▸ **RECORDED INFORMATION**:
○ ○ ○ ○

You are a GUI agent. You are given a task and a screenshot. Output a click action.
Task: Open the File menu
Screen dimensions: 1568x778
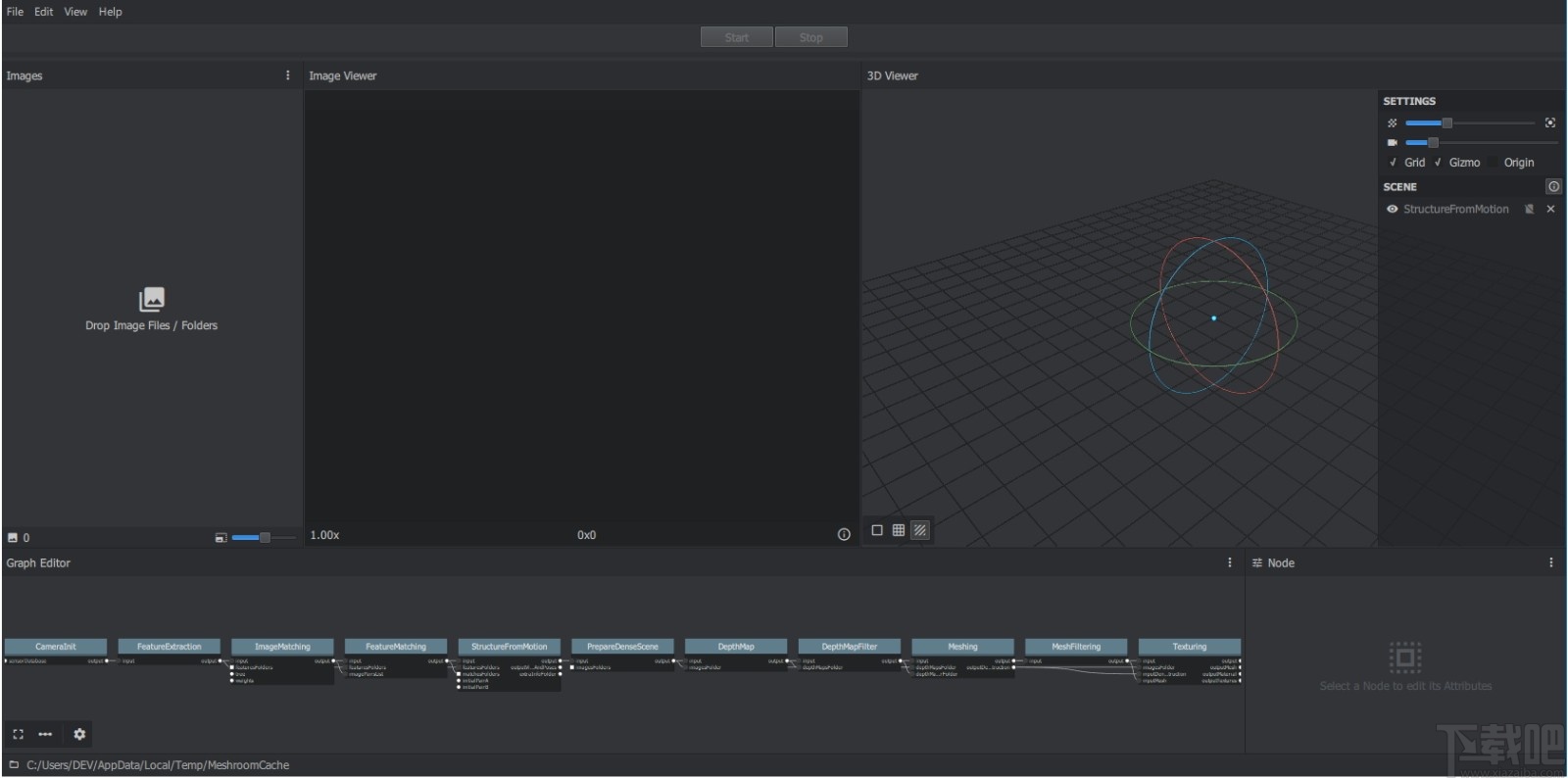(15, 12)
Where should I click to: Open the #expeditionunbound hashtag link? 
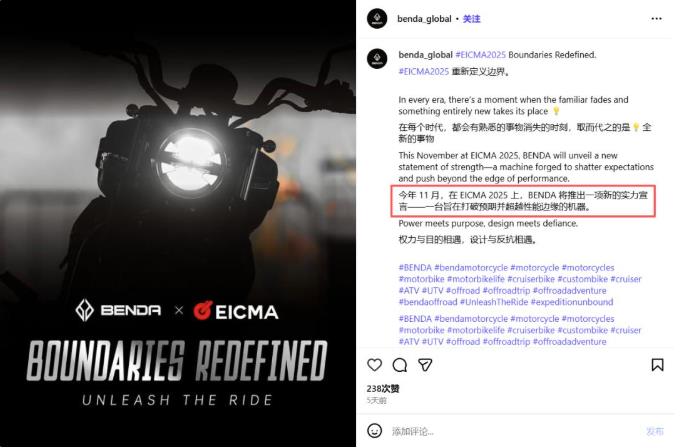click(572, 302)
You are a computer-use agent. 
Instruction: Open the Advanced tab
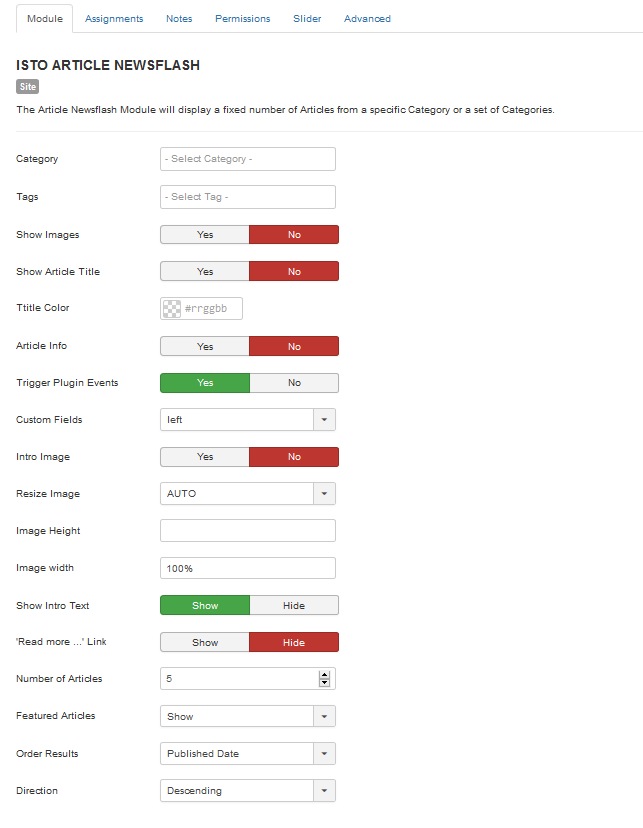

○ ○ ○ ○

▸ **WRITTEN EXERCISE**: Please repeat the rows above, switching every "Open" to "Show" and leaving all else unchanged. Leave the pictures out of your answer.

▸ **TASK RESULT**:
You are a GUI agent. You are given a task and a screenshot. Output a click action.
Task: Show the File menu
Screen dimensions: 1568x778
(15, 12)
Where should I click to: Show the #expeditionunbound hashtag link? 
click(572, 302)
You are a computer-use agent. 
Instruction: Show the Advanced tab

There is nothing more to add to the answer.